▸ Task item
Make a word-for-word copy of the entries below from their first line through the line with "Open the Не", and add nothing.

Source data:
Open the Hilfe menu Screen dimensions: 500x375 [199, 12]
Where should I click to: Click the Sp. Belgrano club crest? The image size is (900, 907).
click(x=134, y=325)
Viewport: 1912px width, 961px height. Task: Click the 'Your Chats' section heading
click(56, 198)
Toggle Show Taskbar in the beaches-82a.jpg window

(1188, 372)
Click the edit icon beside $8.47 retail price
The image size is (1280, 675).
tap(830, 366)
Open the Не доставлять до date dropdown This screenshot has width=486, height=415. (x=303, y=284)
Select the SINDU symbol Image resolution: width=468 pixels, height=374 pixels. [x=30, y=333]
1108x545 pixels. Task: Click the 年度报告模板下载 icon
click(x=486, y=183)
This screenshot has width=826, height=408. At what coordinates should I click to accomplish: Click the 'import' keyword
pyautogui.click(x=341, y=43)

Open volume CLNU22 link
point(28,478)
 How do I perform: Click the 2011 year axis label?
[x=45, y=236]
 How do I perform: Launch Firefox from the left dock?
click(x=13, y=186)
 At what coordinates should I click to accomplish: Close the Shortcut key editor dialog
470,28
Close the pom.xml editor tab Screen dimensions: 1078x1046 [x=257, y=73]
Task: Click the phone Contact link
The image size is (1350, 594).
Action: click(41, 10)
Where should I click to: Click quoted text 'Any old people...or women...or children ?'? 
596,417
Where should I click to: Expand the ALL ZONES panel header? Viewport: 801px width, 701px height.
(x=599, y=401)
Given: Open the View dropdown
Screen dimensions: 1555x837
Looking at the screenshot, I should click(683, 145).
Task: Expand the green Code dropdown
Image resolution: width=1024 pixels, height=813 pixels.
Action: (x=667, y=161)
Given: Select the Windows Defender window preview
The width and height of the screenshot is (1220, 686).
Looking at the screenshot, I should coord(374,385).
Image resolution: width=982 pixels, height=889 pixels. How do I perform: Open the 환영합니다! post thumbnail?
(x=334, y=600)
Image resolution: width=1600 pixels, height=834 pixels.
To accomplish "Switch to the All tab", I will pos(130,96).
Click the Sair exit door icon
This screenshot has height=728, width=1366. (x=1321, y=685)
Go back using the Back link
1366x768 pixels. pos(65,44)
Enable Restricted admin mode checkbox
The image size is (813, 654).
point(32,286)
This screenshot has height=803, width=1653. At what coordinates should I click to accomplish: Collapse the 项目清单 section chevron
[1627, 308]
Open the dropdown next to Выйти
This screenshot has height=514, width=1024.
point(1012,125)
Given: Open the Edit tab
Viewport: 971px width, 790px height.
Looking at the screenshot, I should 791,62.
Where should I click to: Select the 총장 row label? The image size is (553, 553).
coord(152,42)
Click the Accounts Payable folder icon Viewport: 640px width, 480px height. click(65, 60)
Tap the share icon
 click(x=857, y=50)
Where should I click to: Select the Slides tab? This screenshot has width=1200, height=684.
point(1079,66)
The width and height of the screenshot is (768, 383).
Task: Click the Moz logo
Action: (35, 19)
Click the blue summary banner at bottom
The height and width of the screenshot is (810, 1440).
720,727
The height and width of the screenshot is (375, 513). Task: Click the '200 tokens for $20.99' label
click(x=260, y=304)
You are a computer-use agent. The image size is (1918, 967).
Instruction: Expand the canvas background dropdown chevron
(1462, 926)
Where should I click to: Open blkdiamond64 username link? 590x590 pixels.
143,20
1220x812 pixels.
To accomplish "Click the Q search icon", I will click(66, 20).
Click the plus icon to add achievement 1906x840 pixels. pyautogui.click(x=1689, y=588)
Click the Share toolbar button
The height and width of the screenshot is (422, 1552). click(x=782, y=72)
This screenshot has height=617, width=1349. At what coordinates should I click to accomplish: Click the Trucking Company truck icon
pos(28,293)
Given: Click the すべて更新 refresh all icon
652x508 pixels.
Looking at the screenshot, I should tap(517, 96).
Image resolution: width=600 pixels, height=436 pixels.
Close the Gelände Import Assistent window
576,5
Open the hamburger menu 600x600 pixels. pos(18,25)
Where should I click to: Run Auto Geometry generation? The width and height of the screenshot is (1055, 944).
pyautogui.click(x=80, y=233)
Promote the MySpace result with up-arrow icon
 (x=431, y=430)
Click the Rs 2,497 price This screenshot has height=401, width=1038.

▸ Exercise output
Open the Hilfe menu Screen dimensions: 500x375 [199, 12]
Where should I click to: Click the Sp. Belgrano club crest? The image size is (900, 907).
click(x=134, y=325)
Viewport: 1912px width, 961px height. Task: Click the 'Your Chats' section heading
click(56, 198)
Toggle Show Taskbar in the beaches-82a.jpg window

(1188, 372)
Click the edit icon beside $8.47 retail price
The image size is (1280, 675).
tap(830, 366)
Open the Не доставлять до date dropdown This screenshot has width=486, height=415. (x=303, y=284)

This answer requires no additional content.